Nicotine and NNK, present in tobacco, are nAChR agonists and play a relevant role in mediating the malignant transformation of oral epithelial cells (Kalantari-Dehaghi et al. 2012). The activation of nAChRs modulates the expression of genes encoding proteins involved in signal transduction, cell cycle regulation, apoptosis and cell adhesion (Lin et al. 2023, Schuller 2013). NNK is a pro-carcinogen that requires metabolic activation to exert its carcinogenic functions. Multiple cytochrome P450 enzymes catalyze the metabolic activation of NNK and other nitrosamine derivatives (Yamazaki et al. 1992). This activation induces metabolites that can promote a series of damage to nucleobases in DNA and form DNA adducts (Phillips 2002). In addition to DNA adduction, NNK can also promote increased cell proliferation, survival, and migration of mutated cells, as well as cancer cell invasion (Xue et al. 2014).

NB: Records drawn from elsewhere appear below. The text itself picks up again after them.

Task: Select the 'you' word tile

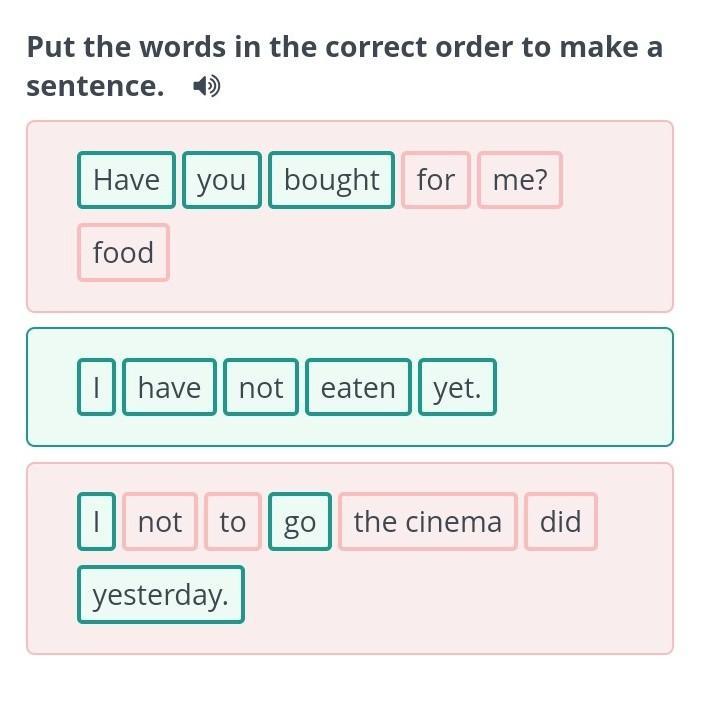Action: tap(221, 180)
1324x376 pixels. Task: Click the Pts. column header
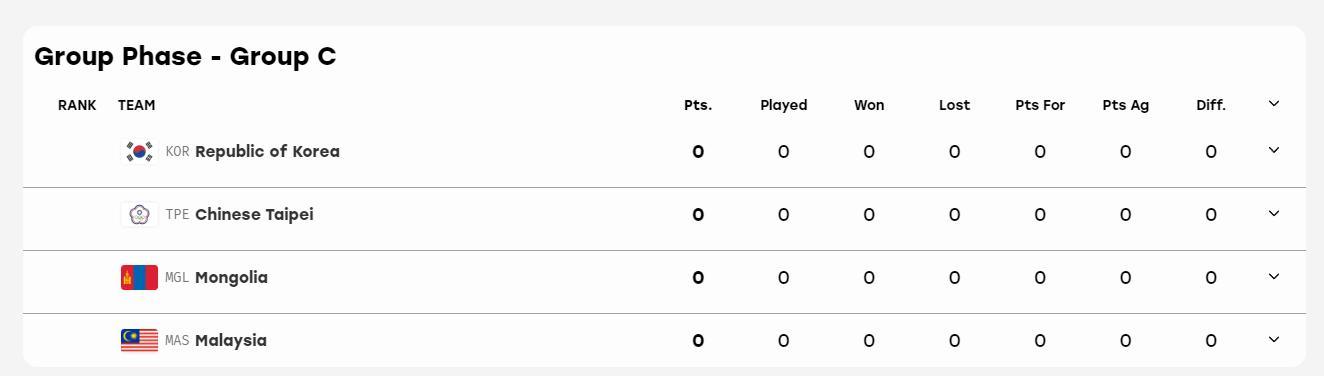pyautogui.click(x=698, y=105)
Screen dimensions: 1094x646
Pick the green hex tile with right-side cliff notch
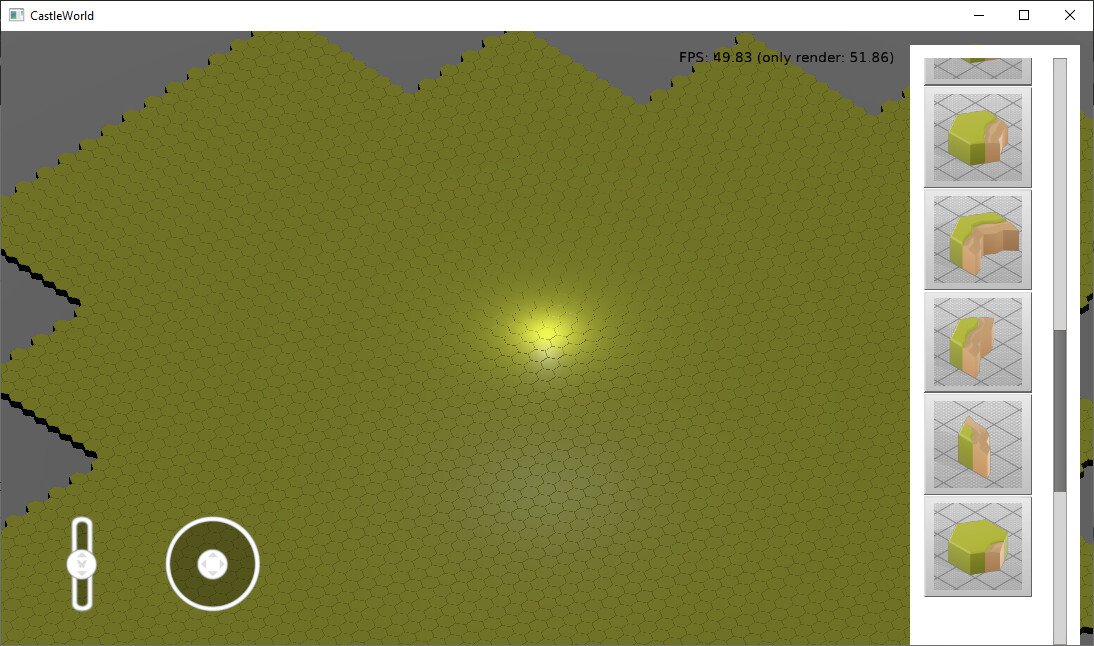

Neurotransmitters derived from chronic stress affect many biological functions, including cancer progression (Antoni et al. 2006). The stress response is mediated by the hypothalamic–pituitary–adrenal axis in addition to the sympathetic nervous system. This activation results in the increased release of the neurotransmitters norepinephrine and epinephrine in different tissues and organs (Itoi & Sugimoto 2010, Armaiz-Pena et al. 2013). The biological effects of stress-related neurotransmitters are mediated by beta-adrenergic receptors (β-ARs), detected directly on tumor cells in numerous malignancies (Armaiz-Pena et al. 2013, Santos-Sousa et al. 2024). Stress neurotransmitters incite tumor production of pro-inflammatory cytokines and growth factors, affecting cancer progression (Lutgendorf & Andersen 2015, Bernabé 2021). Norepinephrine upregulates the expression of vascular endothelial growth factor (Thaker et al. 2006), interleukin-6 (IL-6) (Yang et al. 2009, Bernabé et al. 2011) and is responsible for the modulation of the matrix metalloproteinases (MMPs) in the tumor microenvironment (Moreno-Smith et al. 2010).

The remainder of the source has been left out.